An Appreciation: Pioneering Name in Biochemistry

The News Letter (Belfast, Northern Ireland), January 31, 2002 | Go to article overview

An Appreciation: Pioneering Name in Biochemistry


Desmond W Neill, MSC, OBE, who has died, was the eldest of three brothers born to Belfast parents on the Ormeau Road, Belfast.

The family moved to Liverpool in the early 1920s when their father was transferred to the Bootle works of Harland and Wolff Ltd.

Desmond received both primary and post-primary education in Liverpool. At the age of 14, he sat the Oxford School Certificate Examination, coming first in English and second overall in England. He then concentrated on Chemistry, Physics and English for the A Level examinations of the day.

However, his further education in England was cut short when, in 1937, his father was transferred back to Belfast.

He obtained a research studentship at the Lambeg Linen Industry Research Association, and whilst there he gained an external special chemistry degree from London University.

(Items from a data source)
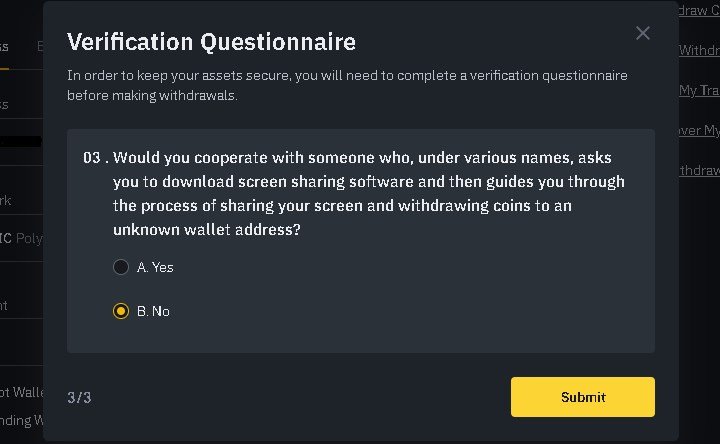The height and width of the screenshot is (444, 720).
Task: Click the question 03 text
Action: (354, 193)
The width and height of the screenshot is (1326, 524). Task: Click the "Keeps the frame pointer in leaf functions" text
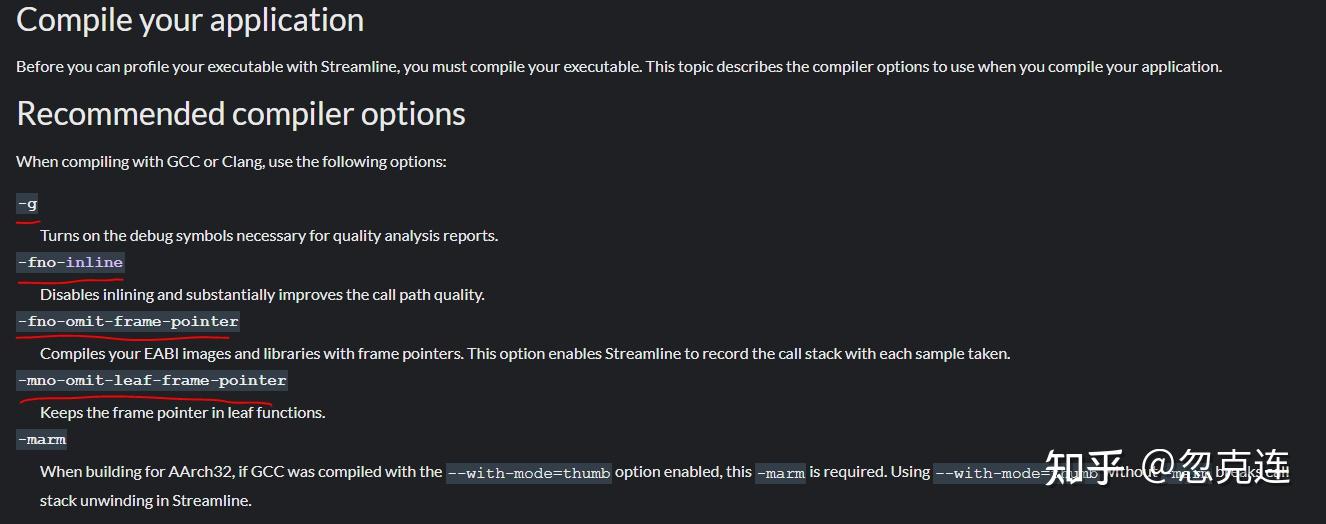183,413
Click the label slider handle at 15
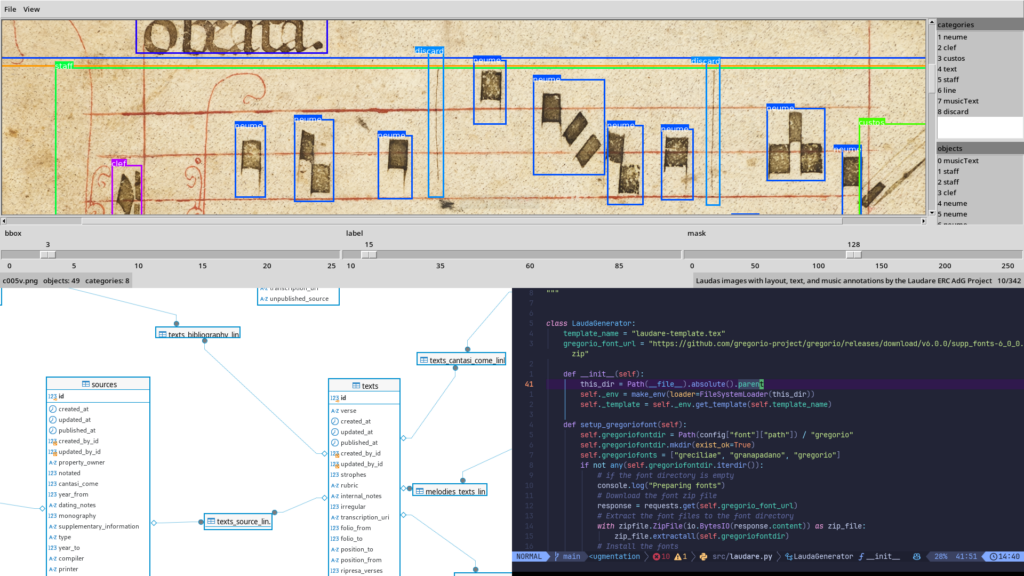This screenshot has height=576, width=1024. coord(369,255)
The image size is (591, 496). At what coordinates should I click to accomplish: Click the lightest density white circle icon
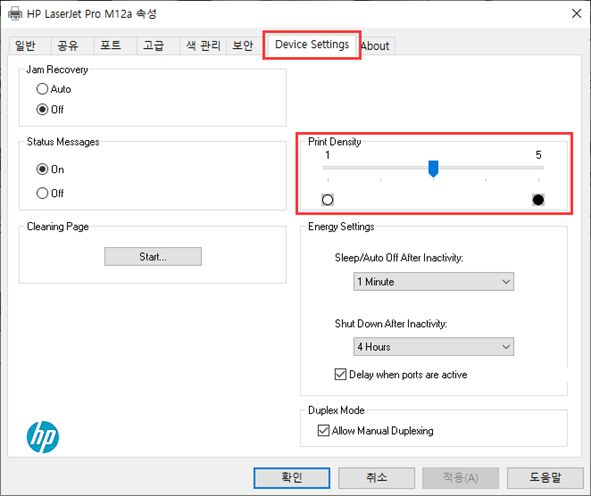click(328, 199)
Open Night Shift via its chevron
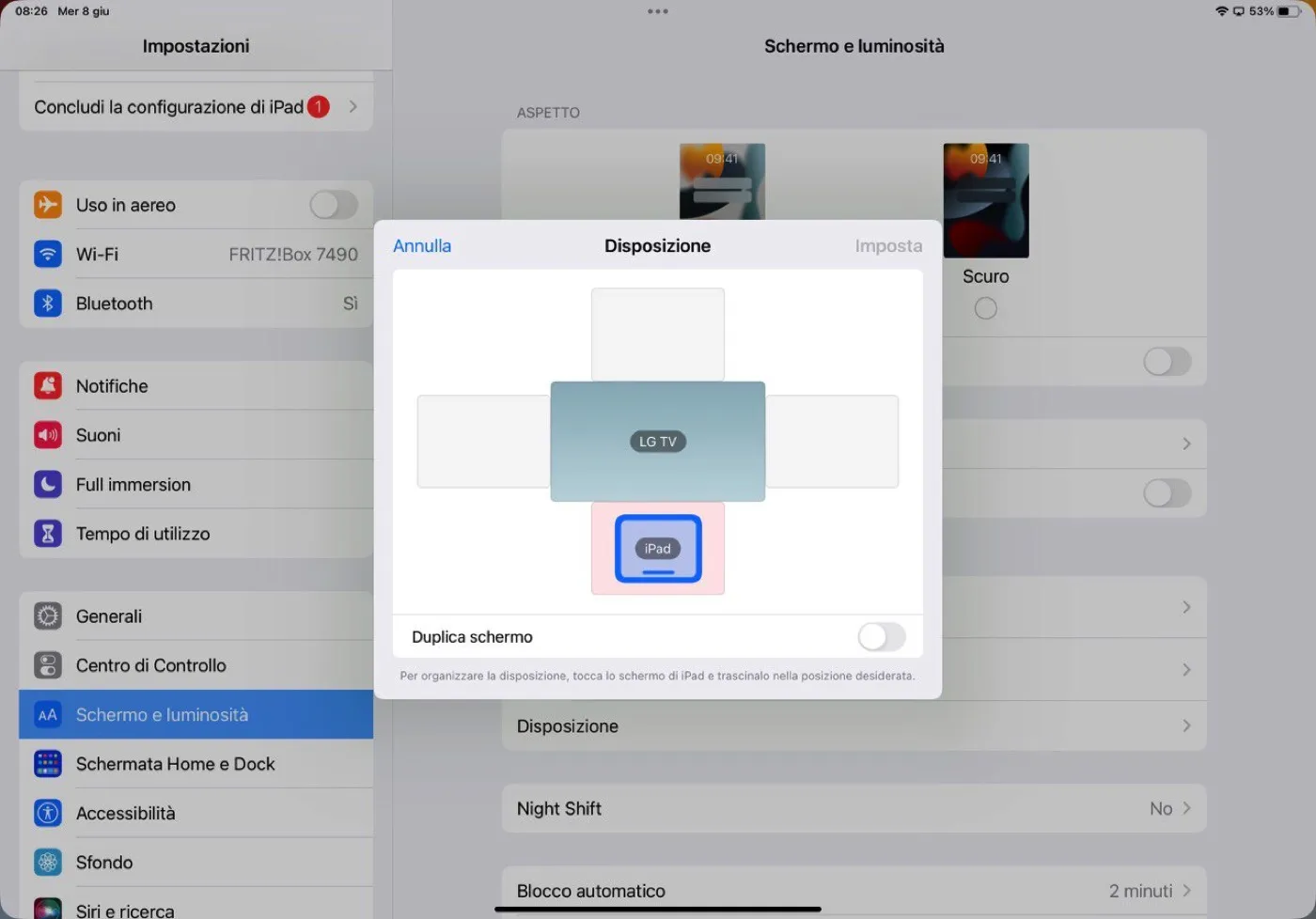Viewport: 1316px width, 919px height. [1188, 808]
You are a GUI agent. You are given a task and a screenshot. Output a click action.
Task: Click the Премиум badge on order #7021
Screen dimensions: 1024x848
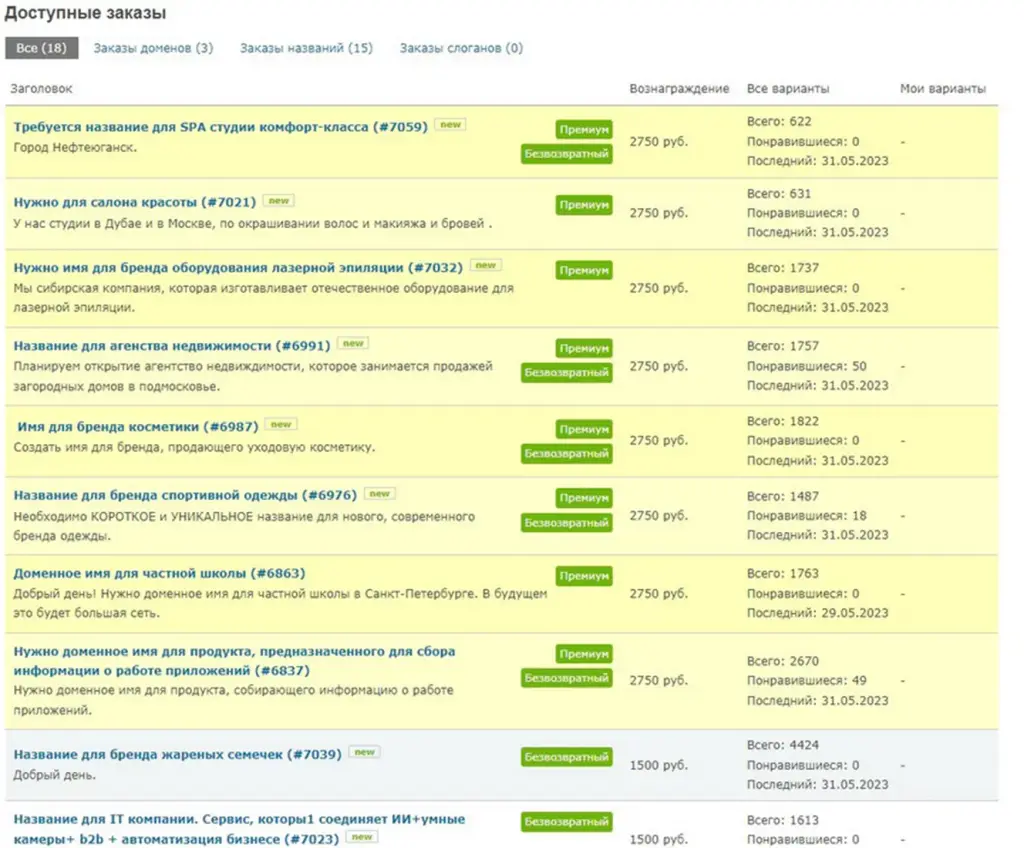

ACTIVITY LIST:
**1)** In the appreciation of Desmond Neill, which subject did he place first in on the Oxford School Certificate Examination?
**2)** Using the appreciation of Desmond Neill, explain why his further education in England was cut short.
**3)** Continue the appreciation of Desmond Neill after its last sentence.

EXPECTED OUTPUTS:
**1)** English.

**2)** In 1937 his father was transferred back to Belfast, so his further education in England came to an end.

**3)**
He decided to go into teaching, firstly obtaining a position with Bangor Grammar School and later with Methodist College, Belfast.

Desmond obtained a MSc degree in Chemistry from London University in 1949 and in 1952 became a Fellow of the Royal Society of Chemists.

He lectured part-time at Queen's University during the mid-1940s where he met Dorothy Marshall, daughter of the eminent cardiologist, Dr Robert Marshall, and they were married in 1949.

In 1951, Desmond became scientific officer in the Department of Biochemistry at the Royal Victoria Hospital, and eight years later was appointed head of the Biochemistry Department.

He brought biochemistry to the forefront of medicine. In 1959, his was the first biochemistry laboratory in the UK to become fully automated.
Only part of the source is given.